Lipid and insoluble α-synuclein accumulation in iPSC-derived *PGRN* mutant neurons and cortical tissue lysates from FTLD patients with *PGRN* mutations. (A) Neutral lipids in *PGRN* WT and mutant neurons were visualized using BODIPY 493/503 via IF (day 125 post-differentiation) (n = 3, 18–65 cells/experiment) Scale bar = 10 μm. Quantification of (B) BODIPY puncta/cell, (C) average BODIPY particle size, and (D) relative BODIPY intensity density in *PGRN* WT and mutant neurons. *PGRN* mutant neurons intensity samples were divided by the mean value obtained from *PGRN* WT samples. (E) Western blots of the insoluble protein fraction of *PGRN* WT and mutant neurons samples immunoblotted for α-synuclein and α-tubulin (loading control) (day 125 post-differentiation). (F) Quantification of insoluble α-synuclein in *PGRN* WT and mutant neuron lysates (n = 4). (G) Western blots of the insoluble protein fraction from cortical tissue samples from FTLD (*PGRN* mutant), unaffected control and FTLD (*PGRN* WT) immunoblotted for α-synuclein and α-tubulin (loading control). (H) Quantification of insoluble α-synuclein in cortical tissue samples. α-synuclein expression was normalized to the corresponding α-tubulin and divided by the mean value obtained from the unaffected samples. The data are presented as the mean ± SEM, ^*P < 0.05, ^**P < 0.01, (B,C,F) two tailed Student’s t-test, (H) one-way ANOVA followed by Tukeys multiple comparisons *post hoc* test.

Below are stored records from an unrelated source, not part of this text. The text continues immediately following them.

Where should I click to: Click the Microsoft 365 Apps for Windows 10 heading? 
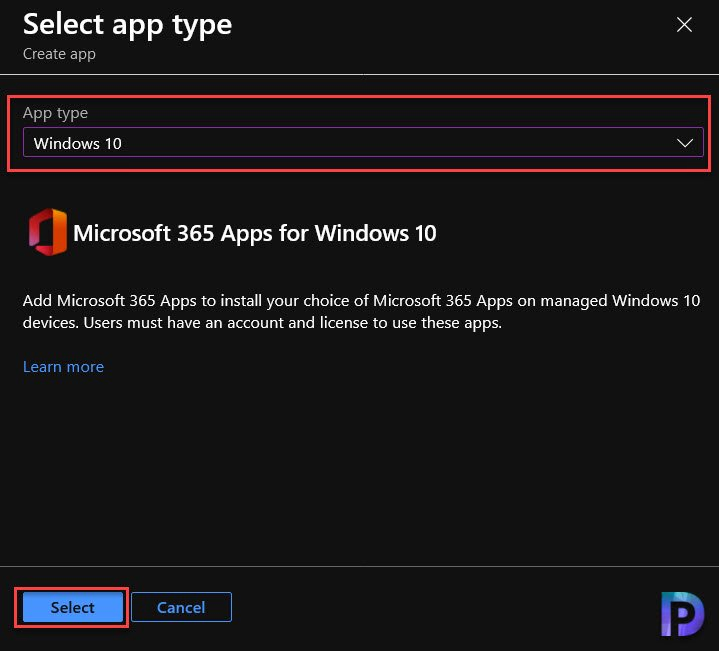pos(254,233)
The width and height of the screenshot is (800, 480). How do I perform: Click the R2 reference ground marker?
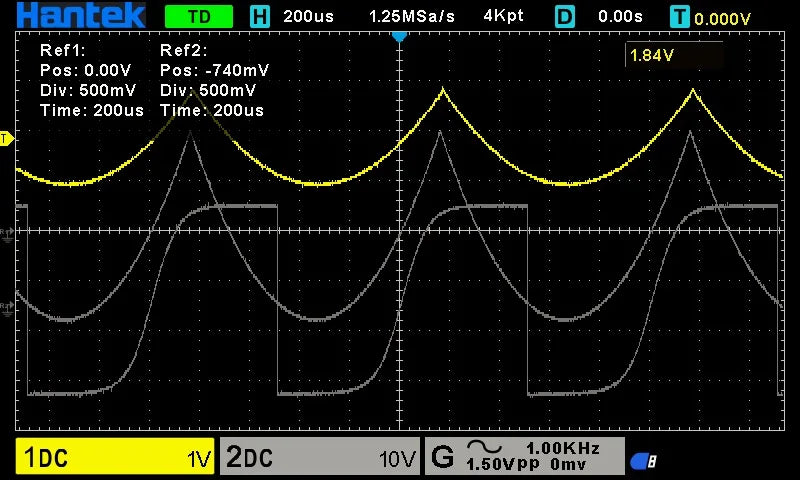[x=6, y=309]
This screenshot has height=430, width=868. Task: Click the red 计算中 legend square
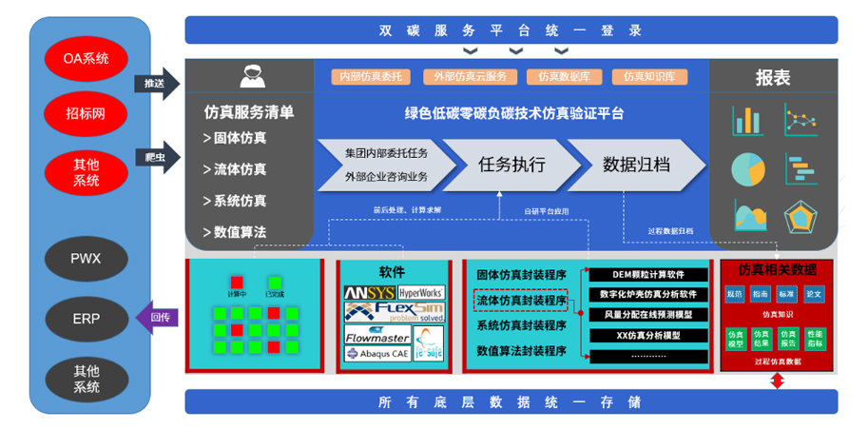pos(236,282)
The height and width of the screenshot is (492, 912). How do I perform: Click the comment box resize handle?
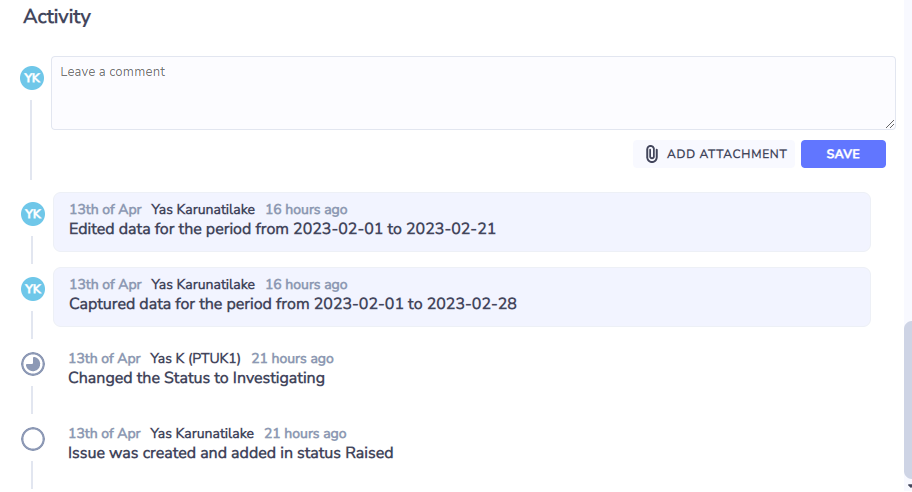[890, 124]
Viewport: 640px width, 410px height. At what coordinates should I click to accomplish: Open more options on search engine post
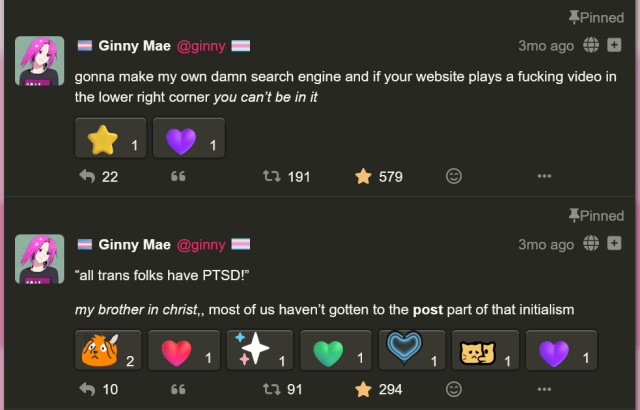544,176
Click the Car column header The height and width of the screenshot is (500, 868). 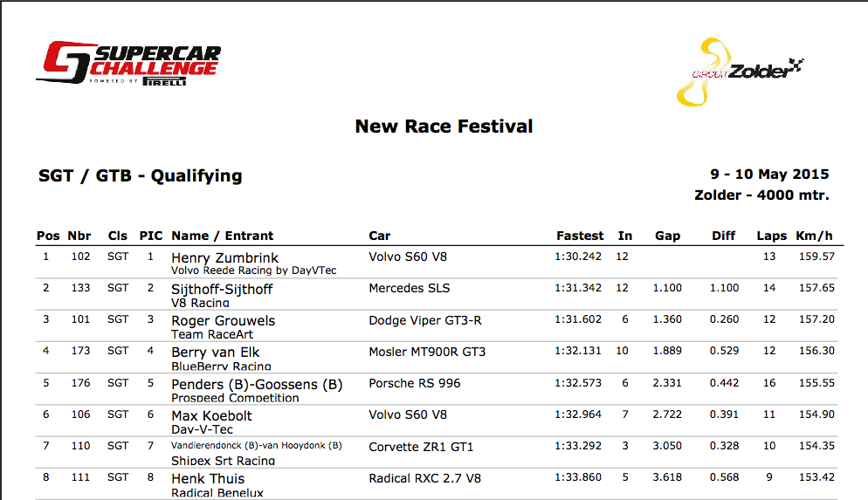pyautogui.click(x=380, y=236)
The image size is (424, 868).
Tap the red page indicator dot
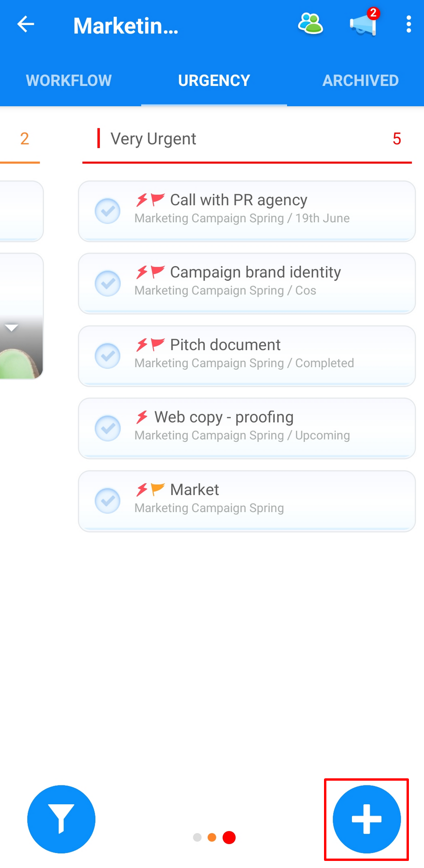pyautogui.click(x=229, y=837)
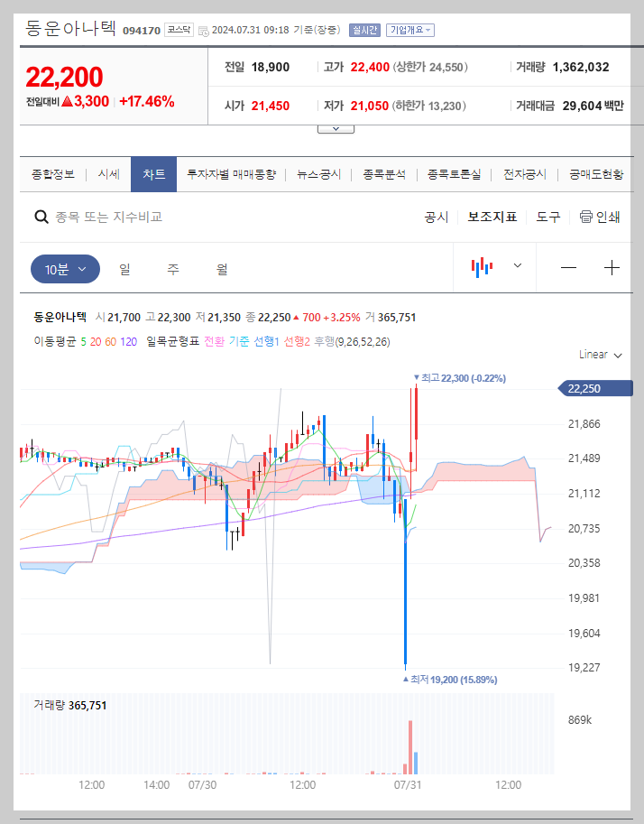Collapse the price summary panel chevron
The height and width of the screenshot is (824, 644).
pos(335,128)
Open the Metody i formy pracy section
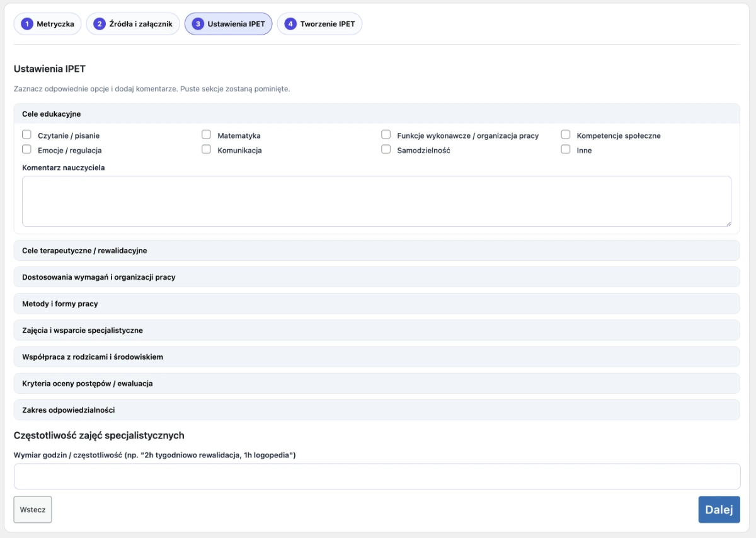Screen dimensions: 756x538 [376, 304]
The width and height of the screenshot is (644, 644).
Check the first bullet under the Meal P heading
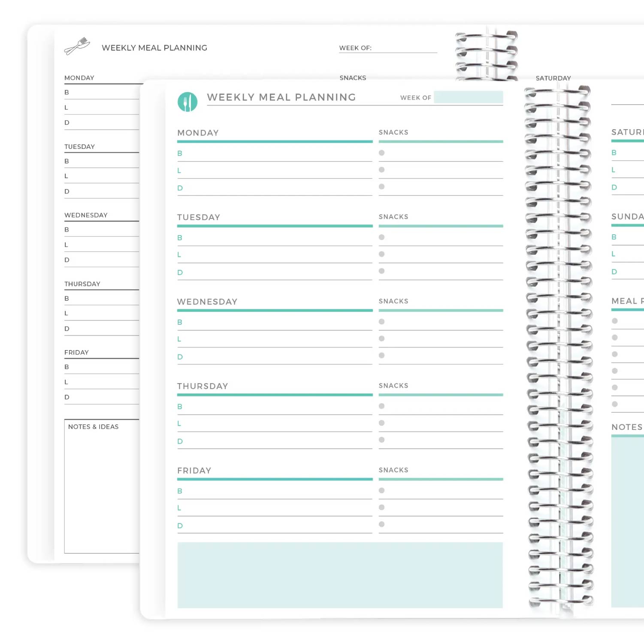tap(615, 321)
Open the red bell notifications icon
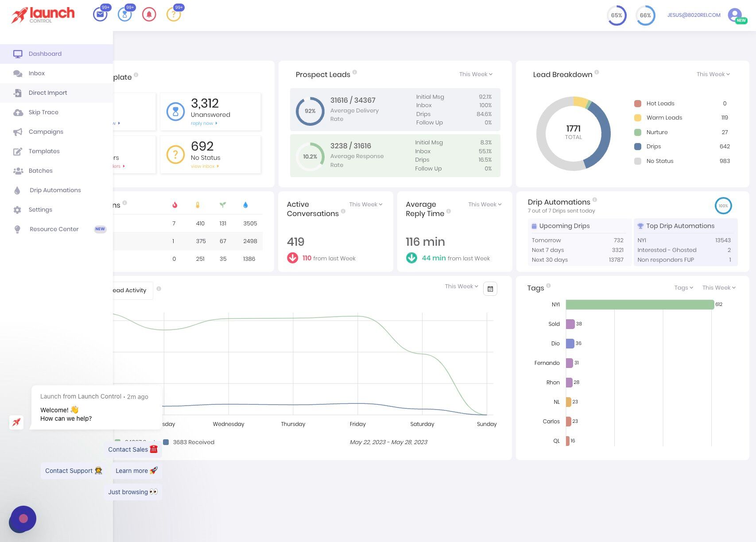 tap(149, 15)
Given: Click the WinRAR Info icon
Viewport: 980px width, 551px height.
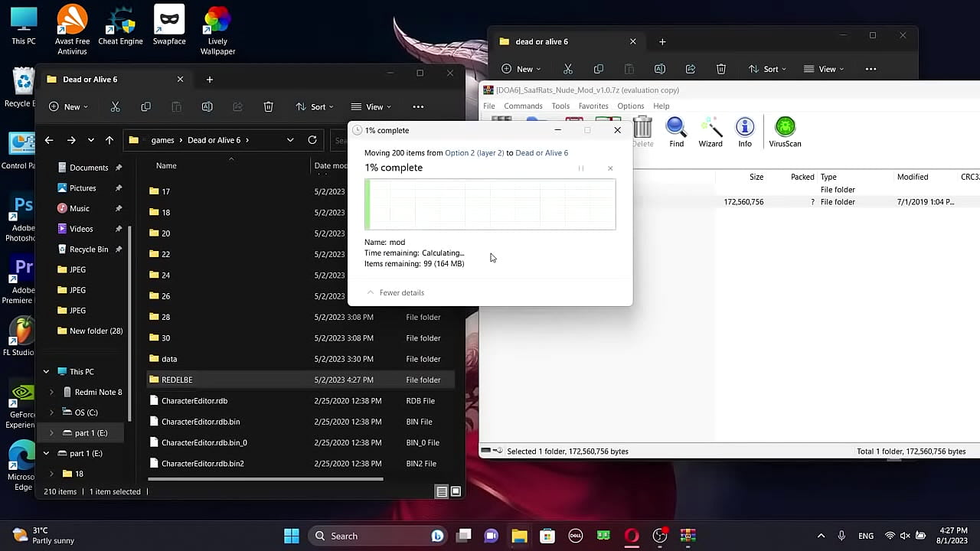Looking at the screenshot, I should [x=745, y=132].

Loss of GCase activity has also been shown to lead to increased α-synuclein aggregation (61, 62). To examine whether α-synuclein aggregation is occurring in PGRN mutant neurons, we further extracted the insoluble pellet by heating the sample in PBS containing 2% SDS. Western blot analysis revealed a significant increase of insoluble α-synuclein in PGRN mutant neurons as compared with PGRN WT neurons (Fig. 4E and F). We then examined if a similar effect could be observed in post-mortem tissue of FTLD-PGRN patients. The insoluble fraction from the previous experiment (Fig. 2) was further extracted in PBS containing 2% SDS and analyzed using western blot analysis (Fig. 4G). Quantification revealed a significant increase in insoluble α-synuclein levels in patients with FTLD-PGRN that were not observed in either patient controls or FTLD patients without PGRN mutations (Fig. 4H). Together these results highlight consequences of impaired prosaposin processing in PGRN mutant neurons.

Discussion

Using iPSC-derived patient PGRN mutant neurons and post-mortem brain samples of FTLD patients with PGRN mutations, we have shown that heterozygous PGRN mutations result in impaired processing of prosaposin and reduced cellular levels of saposin C, a critical activator of the lysosomal enzyme GCase. Furthermore, we found that PGRN mutant neurons have significantly decreased levels of lysosomal GCase activity as compared with isogenic controls, which can be restored by application of recombinant saposin C. Finally, we identified pathological phenotypes typically associated with decreased GCase activity present in PGRN mutant samples, including lipid accumulation in patient-derived PGRN mutant neurons and accumulation of insoluble α-synuclein in PGRN mutant neurons and post-mortem samples of FTLD-PGRN patients. Taken together, these data provide insight into the link between FTLD-PGRN, Parkinson’s disease and lysosomal storage disorders.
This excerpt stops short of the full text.